§ Data:
···
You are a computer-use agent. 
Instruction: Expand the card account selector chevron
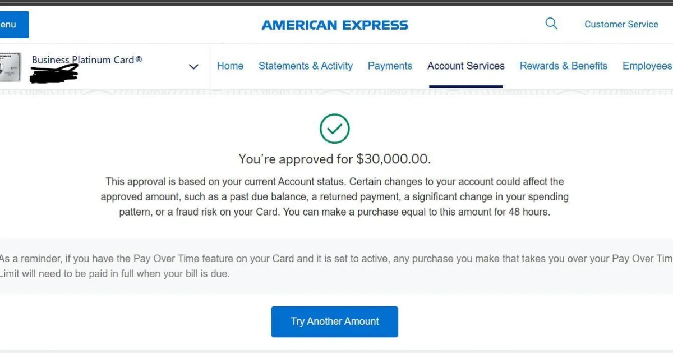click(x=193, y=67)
···
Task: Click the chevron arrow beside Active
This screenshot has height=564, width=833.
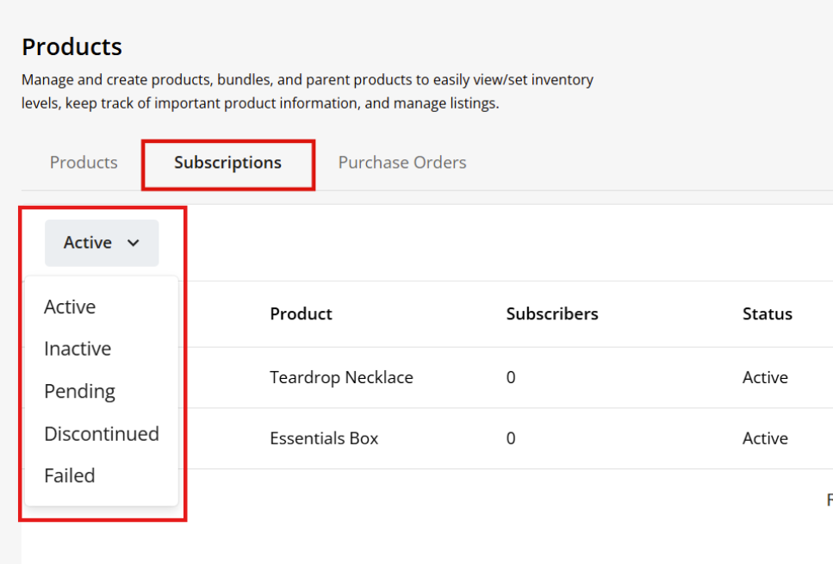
···
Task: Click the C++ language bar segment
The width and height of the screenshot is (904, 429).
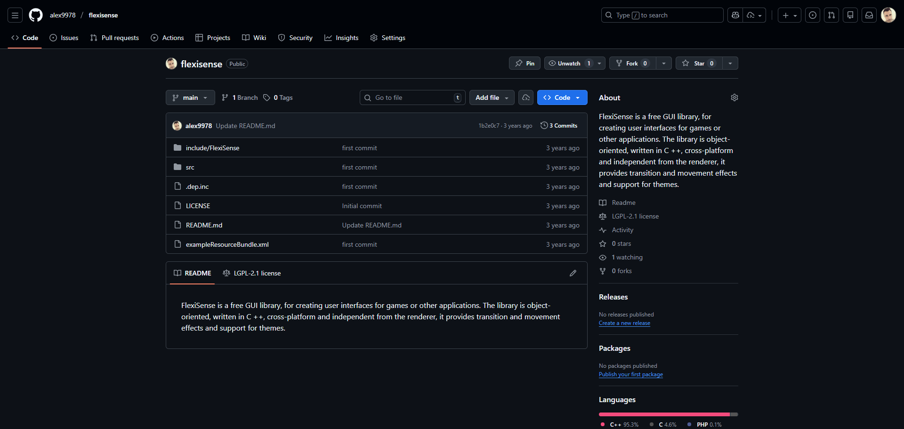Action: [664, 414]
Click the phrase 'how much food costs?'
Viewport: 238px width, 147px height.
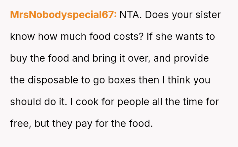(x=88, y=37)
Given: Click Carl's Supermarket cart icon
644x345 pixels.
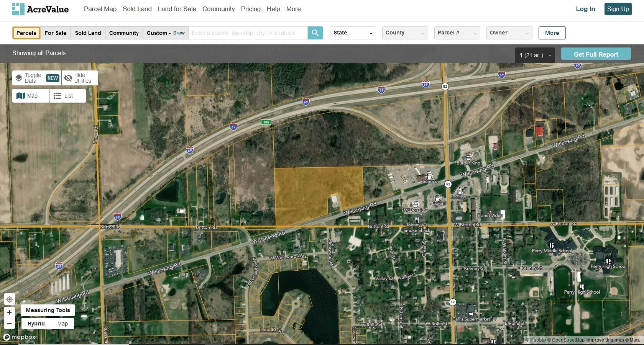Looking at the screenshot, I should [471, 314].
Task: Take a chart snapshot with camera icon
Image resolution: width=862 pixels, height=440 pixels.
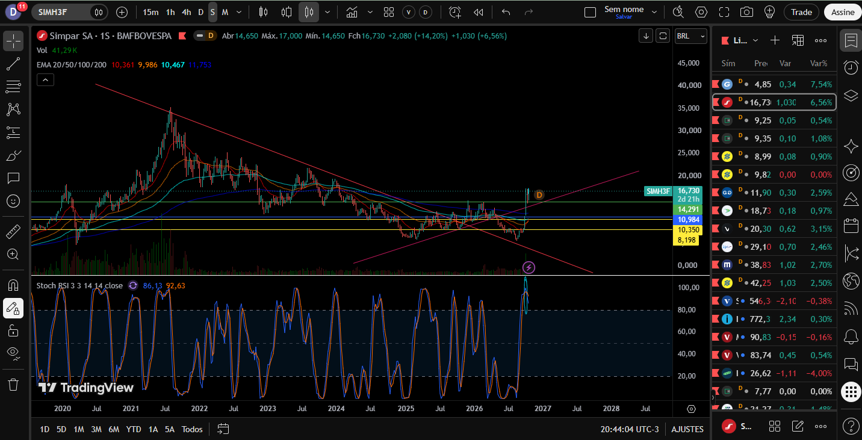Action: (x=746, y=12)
···
§ The problem:
Every line above that holds the word "icon" needs to be copied.

§ Your response:
Given: Click Carl's Supermarket cart icon
Task: Take a chart snapshot with camera icon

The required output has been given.